| Outcome | Probability | Yes Bid | Yes Ask | 24h Change | Volume | |
|---|---|---|---|---|---|---|
| Target Price: $69,595.61 | 0% | 0¢ | 0¢ | — | $0 | Trade → |
This market asks whether Bitcoin will reach the $69,595.61 price level within a specified 15-minute measurement window. It matters for traders and observers who want to express or hedge views about very short-term BTC price action.
Short, intraday contracts like this capture transient price moves driven by orderbook dynamics, macro headlines, derivatives flows and on‑chain activity. Bitcoin’s historical volatility means such short-window targets can be triggered by single large trades, news events, or liquidity gaps rather than only by sustained trend changes.
Market odds here represent how participants collectively price the chance of that 15‑minute target being hit and will update as new information arrives. Use those odds as a real‑time sentiment and risk indicator, not as an immutable forecast.
Resolution depends on whether the platform’s official price source records BTC at or above (or at the specified level, per event wording) during the defined 15‑minute measurement window; consult the event’s settlement rules on the market page for the precise criterion used by KALSHI.

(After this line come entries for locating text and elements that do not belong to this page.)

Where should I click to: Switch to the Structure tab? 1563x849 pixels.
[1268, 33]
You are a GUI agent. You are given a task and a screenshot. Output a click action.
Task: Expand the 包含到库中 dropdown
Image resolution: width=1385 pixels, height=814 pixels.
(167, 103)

The listed close time for this market is currently TBD; the market page and contract terms will show the announced closing time and the exact timing of the 15‑minute measurement window once they are set.
KALSHI markets resolve using the price feed specified in the contract’s settlement details—check the event page for the designated exchange or index and any fallback rules that apply if that feed is unavailable.
Yes — short‑window contracts are sensitive to flash events and outages; the platform’s force‑majeure, erroneous trade, and data‑feed fallback policies govern how such incidents affect resolution, so review those rules for how exceptions are handled.
Primary drivers for a 15‑minute target are liquidity providers/market makers, high‑frequency traders, large institutional orders or 'whales', and derivatives participants reacting to expiries or margin events; sudden retail flows around news can also be decisive.